But Georg remained silent. He had never actually given it any thought so he actually had no idea. Spontaneous improvisation was not in his nature, and it had never occurred to him to rehearse something he had done so many times in the past.
“This is a routine inquiry…” said the guard holding his papers, “… but since your papers are not in order, we must conduct a body search.”
Georg put his hands on top of his head and smiled again, but the guards had stopped watching his face. Their search was as slovenly as his attempt to cross the border. They were violating standard procedure. One searched him while the other stood looking over his colleague’s shoulder with polite interest. That man should have been at a distance of five meters, covering Georg with a pistol in case he attempted to run, but they seemed to be inviting him to try or, maybe they were just sure he wouldn’t.
The guards found nothing sinister, but what they did find was irritatingly pointless: some finely machined pieces of shiny metal, a dog-eared copy of Brecht’s Die Dreigroschenoper or “The Threepenny Opera” with the name Celia Peachum scribbled across the top and a souvenir postcard from the BürgerBräuKeller, a beer hall in Munich. To complicate things further, the postcard showed the Führer speaking in the ballroom, face contorted, sawing at the air with fists clenched in rage between two rapt looking nerds with Hitler mustaches; a strange thing for a man trying to slink his way out of the country to be carrying. Clearly, as noted, the man was not a deserter. But no luggage and no girlfriend, that was very irregular and the guards did not like irregularities. Finally, they walked back into the school house for defective children and called for a Polizei-Kubelwagen to take him back to Konstanz, five kilometers from their post. They didn’t say what to charge him with, that was never a problem as there were plenty of unsolved crimes in search of culprits.

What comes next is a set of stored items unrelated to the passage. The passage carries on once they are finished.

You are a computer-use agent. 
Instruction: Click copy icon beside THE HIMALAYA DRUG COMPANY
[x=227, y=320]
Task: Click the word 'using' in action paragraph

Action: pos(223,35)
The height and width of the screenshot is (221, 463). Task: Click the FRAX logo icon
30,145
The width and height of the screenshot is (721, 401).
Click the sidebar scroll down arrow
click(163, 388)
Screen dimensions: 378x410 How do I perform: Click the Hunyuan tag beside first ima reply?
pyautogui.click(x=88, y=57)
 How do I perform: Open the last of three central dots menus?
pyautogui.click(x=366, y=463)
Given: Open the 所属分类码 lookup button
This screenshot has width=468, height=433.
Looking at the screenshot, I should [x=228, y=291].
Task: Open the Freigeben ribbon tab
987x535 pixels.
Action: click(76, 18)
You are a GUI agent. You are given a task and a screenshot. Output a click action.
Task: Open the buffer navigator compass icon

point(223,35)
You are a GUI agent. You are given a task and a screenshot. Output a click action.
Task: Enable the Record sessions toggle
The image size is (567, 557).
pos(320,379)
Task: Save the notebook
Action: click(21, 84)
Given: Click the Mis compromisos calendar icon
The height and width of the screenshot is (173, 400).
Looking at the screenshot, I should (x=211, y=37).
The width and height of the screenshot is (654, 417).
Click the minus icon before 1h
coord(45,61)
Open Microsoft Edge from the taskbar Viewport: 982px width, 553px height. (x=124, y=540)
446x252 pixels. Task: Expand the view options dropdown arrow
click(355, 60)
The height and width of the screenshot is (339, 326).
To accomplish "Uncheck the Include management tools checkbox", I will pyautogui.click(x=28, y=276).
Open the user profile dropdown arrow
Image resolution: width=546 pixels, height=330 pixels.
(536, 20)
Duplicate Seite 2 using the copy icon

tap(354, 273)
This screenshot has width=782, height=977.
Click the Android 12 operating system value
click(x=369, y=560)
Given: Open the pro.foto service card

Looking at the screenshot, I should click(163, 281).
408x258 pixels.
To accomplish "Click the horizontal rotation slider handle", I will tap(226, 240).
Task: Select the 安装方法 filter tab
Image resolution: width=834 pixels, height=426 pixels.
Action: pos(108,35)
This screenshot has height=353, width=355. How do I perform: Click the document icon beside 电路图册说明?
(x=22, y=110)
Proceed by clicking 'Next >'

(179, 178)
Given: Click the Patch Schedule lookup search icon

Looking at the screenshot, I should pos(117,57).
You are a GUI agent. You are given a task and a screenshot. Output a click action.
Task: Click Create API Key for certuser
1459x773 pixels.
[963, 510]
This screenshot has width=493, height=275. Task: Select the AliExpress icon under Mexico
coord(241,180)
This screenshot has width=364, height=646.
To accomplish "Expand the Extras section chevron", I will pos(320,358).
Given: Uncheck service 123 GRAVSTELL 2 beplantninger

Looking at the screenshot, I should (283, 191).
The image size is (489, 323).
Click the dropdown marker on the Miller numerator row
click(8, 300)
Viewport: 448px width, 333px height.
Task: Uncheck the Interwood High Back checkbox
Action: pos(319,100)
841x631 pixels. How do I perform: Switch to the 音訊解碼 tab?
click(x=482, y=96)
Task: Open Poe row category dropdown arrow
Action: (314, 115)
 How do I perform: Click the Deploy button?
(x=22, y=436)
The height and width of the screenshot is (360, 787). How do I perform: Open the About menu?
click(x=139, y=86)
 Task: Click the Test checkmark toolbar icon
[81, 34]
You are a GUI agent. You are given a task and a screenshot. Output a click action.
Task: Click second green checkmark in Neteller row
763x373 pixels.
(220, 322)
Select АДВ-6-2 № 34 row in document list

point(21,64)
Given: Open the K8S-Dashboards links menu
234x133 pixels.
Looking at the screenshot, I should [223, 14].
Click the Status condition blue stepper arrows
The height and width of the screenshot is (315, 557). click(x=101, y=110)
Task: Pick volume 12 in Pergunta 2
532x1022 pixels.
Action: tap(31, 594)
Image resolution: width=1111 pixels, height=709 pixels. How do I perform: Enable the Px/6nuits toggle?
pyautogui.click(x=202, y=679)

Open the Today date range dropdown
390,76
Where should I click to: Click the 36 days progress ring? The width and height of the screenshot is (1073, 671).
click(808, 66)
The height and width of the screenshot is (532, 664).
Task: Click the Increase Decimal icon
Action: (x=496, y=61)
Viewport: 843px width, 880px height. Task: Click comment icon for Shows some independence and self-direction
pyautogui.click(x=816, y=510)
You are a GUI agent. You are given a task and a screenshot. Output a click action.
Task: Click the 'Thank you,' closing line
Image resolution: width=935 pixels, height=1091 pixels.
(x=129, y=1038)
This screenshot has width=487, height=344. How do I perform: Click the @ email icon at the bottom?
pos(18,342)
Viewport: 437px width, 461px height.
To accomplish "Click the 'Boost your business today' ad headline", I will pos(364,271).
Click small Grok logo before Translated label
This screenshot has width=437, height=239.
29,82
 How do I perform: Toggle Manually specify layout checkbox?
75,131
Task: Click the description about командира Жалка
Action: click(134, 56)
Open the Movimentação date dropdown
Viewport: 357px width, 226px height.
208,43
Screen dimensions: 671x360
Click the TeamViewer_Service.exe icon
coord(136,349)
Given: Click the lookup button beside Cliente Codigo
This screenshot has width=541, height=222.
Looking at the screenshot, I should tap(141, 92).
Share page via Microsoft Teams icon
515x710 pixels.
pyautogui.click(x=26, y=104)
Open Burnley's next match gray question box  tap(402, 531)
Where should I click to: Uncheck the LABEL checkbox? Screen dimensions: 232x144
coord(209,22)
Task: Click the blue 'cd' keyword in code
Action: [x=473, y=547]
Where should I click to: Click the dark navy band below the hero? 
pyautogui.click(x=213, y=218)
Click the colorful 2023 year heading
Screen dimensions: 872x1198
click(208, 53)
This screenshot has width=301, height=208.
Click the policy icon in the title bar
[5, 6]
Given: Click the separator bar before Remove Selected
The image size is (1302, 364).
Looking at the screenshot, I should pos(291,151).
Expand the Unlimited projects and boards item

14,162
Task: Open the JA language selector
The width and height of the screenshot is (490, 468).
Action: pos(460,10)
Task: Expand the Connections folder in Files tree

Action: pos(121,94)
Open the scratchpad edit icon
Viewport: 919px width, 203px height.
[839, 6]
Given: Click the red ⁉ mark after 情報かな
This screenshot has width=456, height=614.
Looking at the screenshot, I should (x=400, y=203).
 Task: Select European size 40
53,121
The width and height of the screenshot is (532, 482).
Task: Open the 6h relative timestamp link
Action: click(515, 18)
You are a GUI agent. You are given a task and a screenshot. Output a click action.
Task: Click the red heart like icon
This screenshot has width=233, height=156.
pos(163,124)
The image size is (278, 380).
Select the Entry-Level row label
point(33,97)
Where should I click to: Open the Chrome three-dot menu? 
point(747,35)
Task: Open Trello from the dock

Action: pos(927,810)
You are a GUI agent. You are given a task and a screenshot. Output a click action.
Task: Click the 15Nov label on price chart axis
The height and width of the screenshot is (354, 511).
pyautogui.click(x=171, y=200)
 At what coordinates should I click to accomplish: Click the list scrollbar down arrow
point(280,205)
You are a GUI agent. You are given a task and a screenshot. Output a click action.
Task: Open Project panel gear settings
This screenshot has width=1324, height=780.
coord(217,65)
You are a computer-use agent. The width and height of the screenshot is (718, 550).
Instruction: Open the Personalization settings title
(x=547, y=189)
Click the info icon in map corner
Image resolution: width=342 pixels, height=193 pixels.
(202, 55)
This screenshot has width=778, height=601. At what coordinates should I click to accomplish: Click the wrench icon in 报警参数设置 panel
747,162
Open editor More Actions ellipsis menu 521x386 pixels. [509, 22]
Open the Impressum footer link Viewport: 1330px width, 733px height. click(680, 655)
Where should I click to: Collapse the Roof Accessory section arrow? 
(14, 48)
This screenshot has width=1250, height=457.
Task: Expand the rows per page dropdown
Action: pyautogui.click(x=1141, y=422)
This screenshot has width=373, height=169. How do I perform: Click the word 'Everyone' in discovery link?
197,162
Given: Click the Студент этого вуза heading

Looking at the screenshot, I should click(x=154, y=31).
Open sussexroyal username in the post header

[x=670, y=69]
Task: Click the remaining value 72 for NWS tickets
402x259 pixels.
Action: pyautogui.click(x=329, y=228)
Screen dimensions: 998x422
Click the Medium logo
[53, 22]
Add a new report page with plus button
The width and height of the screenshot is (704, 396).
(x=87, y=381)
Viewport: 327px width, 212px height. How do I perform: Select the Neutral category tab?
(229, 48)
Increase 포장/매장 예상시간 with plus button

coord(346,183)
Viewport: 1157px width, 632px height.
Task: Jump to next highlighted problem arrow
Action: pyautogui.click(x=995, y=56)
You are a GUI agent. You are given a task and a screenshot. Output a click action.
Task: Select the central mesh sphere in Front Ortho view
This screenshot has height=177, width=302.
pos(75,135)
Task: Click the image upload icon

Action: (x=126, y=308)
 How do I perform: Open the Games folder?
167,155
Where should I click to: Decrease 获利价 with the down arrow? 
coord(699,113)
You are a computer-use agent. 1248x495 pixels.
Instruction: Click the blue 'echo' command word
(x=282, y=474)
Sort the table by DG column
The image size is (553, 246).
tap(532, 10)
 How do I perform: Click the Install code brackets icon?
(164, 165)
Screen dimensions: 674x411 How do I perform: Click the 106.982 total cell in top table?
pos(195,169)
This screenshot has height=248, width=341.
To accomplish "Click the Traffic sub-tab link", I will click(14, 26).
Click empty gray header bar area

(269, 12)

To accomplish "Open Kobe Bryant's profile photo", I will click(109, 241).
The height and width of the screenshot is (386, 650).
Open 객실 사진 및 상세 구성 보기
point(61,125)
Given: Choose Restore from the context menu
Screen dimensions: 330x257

Georg was driven back to Konstanz by one tired, old cop who kept him handcuffed in the front seat and didn’t ask any questions. Being a police car, the kubelwagen had a radio. It was tuned to the Führer’s broadcast; it had to be, it was on every station and the Führer raved on and on, chanting himself into a trance. He’d been talking for almost an hour and by now the staccato delivery was so fast that the words were unintelligible. It didn’t matter, the bright giddy meaning was clear and the crowd clapped and stamped and shouted.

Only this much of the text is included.